ABOUT THIS EXERCISE: Find each line of the material below in which the word "will" occurs, and return it.

GIVEN ENTRIES:
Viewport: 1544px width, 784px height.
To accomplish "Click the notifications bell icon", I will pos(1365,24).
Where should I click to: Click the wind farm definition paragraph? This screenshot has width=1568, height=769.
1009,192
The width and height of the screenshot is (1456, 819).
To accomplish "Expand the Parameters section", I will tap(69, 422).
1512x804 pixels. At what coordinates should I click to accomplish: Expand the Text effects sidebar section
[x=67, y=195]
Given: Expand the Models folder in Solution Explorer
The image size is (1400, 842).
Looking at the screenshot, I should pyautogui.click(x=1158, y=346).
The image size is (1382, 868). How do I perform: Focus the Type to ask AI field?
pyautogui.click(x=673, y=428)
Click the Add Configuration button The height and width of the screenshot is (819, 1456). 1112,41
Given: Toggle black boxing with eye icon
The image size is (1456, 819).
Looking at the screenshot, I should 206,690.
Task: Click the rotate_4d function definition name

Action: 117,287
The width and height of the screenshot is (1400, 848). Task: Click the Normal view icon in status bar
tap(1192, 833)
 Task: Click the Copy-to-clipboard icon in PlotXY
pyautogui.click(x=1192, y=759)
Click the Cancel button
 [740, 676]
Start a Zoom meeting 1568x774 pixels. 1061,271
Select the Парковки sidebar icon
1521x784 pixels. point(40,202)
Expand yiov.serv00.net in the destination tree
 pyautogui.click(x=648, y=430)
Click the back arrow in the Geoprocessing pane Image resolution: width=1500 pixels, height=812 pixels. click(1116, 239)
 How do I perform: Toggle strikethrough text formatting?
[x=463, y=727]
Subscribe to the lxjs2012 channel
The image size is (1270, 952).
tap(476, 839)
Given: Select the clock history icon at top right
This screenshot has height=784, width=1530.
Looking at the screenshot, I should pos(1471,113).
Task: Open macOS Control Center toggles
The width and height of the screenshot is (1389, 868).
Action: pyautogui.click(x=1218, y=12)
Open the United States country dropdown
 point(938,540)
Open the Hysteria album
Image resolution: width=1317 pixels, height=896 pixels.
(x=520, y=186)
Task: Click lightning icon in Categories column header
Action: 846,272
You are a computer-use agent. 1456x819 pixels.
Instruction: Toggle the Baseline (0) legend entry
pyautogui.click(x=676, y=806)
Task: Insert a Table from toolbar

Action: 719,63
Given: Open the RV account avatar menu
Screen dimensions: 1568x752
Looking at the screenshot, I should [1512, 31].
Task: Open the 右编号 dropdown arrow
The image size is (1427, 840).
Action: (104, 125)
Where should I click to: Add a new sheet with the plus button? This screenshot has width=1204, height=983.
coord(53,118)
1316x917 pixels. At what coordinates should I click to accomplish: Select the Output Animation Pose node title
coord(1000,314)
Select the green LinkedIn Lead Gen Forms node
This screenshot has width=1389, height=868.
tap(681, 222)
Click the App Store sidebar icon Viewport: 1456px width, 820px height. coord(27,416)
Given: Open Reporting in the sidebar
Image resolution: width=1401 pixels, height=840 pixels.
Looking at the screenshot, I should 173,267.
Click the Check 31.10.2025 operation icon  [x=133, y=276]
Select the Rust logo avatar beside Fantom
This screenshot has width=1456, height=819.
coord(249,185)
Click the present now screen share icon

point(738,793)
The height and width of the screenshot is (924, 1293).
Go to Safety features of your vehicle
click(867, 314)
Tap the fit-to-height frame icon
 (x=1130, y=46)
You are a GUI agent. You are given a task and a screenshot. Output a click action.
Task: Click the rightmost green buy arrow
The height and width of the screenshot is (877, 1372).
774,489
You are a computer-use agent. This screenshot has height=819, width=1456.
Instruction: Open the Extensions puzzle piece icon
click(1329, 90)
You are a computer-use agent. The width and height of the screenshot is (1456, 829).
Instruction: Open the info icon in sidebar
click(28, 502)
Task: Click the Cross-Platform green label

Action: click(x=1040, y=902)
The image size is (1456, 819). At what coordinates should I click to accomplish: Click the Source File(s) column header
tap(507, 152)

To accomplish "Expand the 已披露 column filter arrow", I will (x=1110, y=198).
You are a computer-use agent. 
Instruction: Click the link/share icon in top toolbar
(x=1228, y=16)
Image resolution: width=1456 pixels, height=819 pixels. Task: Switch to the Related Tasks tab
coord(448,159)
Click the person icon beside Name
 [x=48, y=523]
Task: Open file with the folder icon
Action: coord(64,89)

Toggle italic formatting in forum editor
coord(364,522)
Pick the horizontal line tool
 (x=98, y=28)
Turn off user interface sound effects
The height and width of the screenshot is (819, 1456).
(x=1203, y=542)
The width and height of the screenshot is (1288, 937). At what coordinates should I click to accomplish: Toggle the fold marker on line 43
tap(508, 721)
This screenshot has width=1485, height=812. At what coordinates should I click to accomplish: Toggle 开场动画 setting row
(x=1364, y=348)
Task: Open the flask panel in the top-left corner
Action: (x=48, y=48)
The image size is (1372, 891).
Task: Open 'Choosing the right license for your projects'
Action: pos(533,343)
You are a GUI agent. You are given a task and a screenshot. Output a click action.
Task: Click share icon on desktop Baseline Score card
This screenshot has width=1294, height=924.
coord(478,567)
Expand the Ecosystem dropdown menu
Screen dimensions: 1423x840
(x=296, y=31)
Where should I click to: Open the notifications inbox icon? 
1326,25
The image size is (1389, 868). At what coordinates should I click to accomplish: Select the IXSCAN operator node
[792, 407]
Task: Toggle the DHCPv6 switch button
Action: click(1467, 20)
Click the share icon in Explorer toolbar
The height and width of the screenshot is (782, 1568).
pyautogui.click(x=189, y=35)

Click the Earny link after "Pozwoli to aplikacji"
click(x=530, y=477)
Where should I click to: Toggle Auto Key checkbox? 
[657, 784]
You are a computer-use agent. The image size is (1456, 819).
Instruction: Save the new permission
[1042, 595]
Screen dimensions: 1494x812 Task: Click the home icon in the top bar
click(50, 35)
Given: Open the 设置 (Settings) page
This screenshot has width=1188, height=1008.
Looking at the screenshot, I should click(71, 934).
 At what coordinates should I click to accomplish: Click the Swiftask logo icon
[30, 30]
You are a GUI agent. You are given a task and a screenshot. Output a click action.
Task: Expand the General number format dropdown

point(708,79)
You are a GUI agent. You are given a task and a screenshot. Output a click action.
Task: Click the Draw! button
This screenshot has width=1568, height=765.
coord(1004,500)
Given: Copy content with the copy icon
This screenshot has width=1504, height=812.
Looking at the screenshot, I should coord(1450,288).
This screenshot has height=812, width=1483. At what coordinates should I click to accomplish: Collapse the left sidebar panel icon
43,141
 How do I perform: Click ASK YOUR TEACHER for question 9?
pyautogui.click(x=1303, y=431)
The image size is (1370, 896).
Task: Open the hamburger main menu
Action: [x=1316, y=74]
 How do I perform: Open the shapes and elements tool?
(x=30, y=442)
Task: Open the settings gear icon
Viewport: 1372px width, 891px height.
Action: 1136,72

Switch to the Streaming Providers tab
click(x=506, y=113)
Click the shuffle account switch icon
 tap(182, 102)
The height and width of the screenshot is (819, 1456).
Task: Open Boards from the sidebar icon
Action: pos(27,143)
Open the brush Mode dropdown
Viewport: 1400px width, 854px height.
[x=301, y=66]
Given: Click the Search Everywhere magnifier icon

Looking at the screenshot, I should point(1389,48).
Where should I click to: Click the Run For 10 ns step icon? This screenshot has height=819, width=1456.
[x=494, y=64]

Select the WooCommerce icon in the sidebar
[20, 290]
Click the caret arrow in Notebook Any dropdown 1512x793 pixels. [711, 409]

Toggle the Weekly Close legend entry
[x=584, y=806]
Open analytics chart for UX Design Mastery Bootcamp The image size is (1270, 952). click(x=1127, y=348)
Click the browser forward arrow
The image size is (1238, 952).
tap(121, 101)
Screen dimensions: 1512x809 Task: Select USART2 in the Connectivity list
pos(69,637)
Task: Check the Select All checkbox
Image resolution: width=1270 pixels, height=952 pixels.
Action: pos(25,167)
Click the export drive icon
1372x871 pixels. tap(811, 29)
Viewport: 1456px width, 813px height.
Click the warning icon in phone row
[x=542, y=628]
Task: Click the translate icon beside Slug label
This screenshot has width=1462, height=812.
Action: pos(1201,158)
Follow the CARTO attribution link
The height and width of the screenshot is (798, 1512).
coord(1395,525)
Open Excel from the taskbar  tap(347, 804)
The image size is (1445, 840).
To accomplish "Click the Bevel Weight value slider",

YOUR RESPONSE:
To accomplish "Click the notifications bell icon", I will pos(1365,24).
To accomplish "Expand the Parameters section", I will tap(69, 422).
To accomplish "Expand the 已披露 column filter arrow", I will (x=1110, y=198).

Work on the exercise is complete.